There are so many issues with twinning human beings that it is not ready for primetime. However, there is a reasonably feasible application of the technology in healthcare: A digital twin of a hospital with operational strategies, capacities, staffing, and care models is more aligned with the engineering model. GE Healthcare proposes uses such as assisting in bed shortages (meh, that's a simple model), spreading of germs, staff schedules, and operating rooms (that seems promising). The effect would be to improve patient care and performance (and also cost, apparently). Digital Twins can be a virtual test of alternatives without actual risks.

My take

It begs the question, even if the data in the Digital Twin is pristine, are the models that determine “abnormal” and generate inferences good enough? The models and interpretation of the model are often wrong, catastrophically wrong. Lower salt or not for high blood pressure? Low-fat or high-protein?
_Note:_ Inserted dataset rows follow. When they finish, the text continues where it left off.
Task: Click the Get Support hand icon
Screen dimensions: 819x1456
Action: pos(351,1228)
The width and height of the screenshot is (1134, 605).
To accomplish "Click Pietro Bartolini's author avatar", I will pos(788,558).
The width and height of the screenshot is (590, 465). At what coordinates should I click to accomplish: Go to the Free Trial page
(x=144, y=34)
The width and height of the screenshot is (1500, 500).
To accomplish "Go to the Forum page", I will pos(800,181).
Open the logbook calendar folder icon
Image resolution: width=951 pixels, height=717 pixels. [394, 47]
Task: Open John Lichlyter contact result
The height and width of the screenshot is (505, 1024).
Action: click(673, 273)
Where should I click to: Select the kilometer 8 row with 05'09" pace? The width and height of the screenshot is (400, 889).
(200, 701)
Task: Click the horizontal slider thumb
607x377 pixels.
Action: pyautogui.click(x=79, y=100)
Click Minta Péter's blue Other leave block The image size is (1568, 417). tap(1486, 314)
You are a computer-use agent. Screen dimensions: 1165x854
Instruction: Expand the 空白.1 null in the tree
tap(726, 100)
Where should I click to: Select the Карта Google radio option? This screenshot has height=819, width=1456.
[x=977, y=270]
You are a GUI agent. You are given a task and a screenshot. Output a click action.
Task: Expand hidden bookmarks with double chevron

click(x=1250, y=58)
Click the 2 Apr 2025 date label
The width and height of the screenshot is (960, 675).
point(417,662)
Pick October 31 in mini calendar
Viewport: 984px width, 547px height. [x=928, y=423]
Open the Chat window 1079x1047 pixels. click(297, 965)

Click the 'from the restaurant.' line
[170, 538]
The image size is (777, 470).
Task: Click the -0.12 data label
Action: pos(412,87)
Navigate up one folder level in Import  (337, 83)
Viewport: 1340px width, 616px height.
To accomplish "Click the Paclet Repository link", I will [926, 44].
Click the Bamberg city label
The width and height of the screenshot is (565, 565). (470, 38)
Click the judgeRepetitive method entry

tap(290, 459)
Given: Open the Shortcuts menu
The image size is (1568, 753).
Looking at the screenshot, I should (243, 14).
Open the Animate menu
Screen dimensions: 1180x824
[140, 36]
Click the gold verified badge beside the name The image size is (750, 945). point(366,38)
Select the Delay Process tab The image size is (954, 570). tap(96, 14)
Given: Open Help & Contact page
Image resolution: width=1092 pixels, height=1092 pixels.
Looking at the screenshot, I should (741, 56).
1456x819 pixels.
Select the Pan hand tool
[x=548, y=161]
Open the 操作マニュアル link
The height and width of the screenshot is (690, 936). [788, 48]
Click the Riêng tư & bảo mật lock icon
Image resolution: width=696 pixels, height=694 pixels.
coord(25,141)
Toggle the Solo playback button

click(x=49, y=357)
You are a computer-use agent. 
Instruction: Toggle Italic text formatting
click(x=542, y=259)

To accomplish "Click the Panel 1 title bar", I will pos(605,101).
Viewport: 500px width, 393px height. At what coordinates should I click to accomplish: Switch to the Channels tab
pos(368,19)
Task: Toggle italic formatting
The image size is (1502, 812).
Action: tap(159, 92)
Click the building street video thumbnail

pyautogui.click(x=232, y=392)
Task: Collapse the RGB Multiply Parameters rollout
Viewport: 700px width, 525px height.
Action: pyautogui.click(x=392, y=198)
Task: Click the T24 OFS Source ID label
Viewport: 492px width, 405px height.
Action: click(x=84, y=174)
For example, a 2013 study of a decade of medical journal articles found that of the 363 articles focused on standard of care practices, 146, or about 40%, led to reversals of the practice. A 2019 study of over 3,000 randomized controlled trials published in three prominent general medical journals concluded that 396 of these trials constituted medical reversals. The most common disease category among the reversals identified was cardiovascular disease.

From Frontiers in Genetics, “Digital Twins in Health Care: Ethical Implications of an Emerging Engineering Paradigm”:

Digital Twins also have the potential to impact a person's identity, since meaning can be assigned to the patterns in the data. The engineering paradigm inherent to Digital Twins based health care will raise novel ethical, legal, and social issues for therapy and enhancement. Digital Twins, for instance, can challenge equality…

The differences between persons can be sharply defined and made extremely transparent based on the differences in their compiled information, leading potentially to segmentation and discrimination. Personal Digital Twins are an asymptotically data-intense scenario that clarifies the importance of governance concerning the production and use of personal biological and lifestyle data.

This is the dim view. I ascribe to it. No data is secure from bad actors, who may learn what you bought from Amazon and the model of your iPhone and the path of your locations, but healthcare providers cannot prevent access to your most intimate information.